Manage Fields

You can manage fields from two different areas of the web interface: the Fields panel and the Format panel.

The Fields panel allows you to:

  • Display all fields, see Display Fields for more information.

  • Select individual fields to search and filter on those fields. Click a field to open a resizable flyout that shows the list of values for that field and the number of occurrences for each value:

    Select Fields

    Figure 82. Select Fields


    When the menu is opened during live queries, the Fields panel flyout will display a fixed list of top values. These top values are kept from the point in time when the menu was opened. See Field Interactions for more information.

  • Exclude () or include (⊜) fields. This is done through the flyout popping up when you select a field.

  • Access several filtering options. Click the three-dot icon next to a field:

    Filtering Options

    Figure 83. Filtering Options


    For example, you can select AggregateGroup by value to group events by the value of that field, or TimechartUse field as series to run the timeChart() function in the Query editor and show events that have that field grouped into series and plotted in a timechart.
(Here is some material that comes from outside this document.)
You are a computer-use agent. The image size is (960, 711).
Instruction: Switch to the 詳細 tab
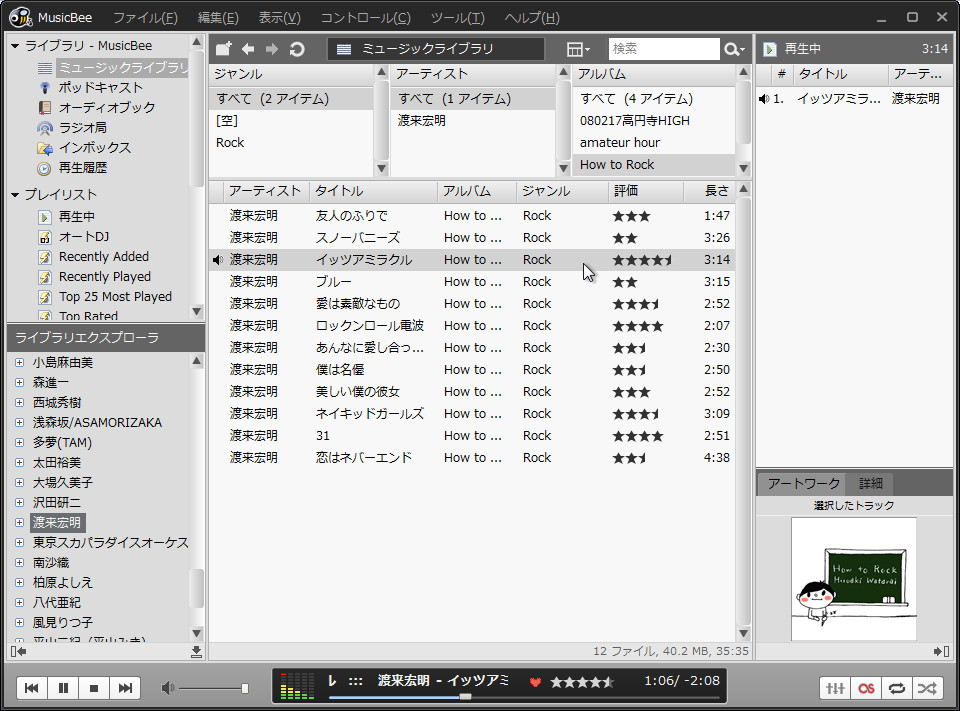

  • Add and remove fields to optimize the data visualized: click the + or - signs next to each field in the Fields panel.

The Format panel allows you to format the fields available in the Event list (their properties, size, etc.). You can open it by clicking the style icon , as shown in Figure 84, “Expanding the Format Event List Panel”:

The Format panel stands as a separate area on the side and shows only the fields added as columns in the Event list.

Expand the Format Panel and its column properties

Figure 84. Expanding the Format Event List Panel


Click + to add a new column in the Event list and format the field accordingly.

Clicking - removes the field from the currently displayed result. See Column Properties.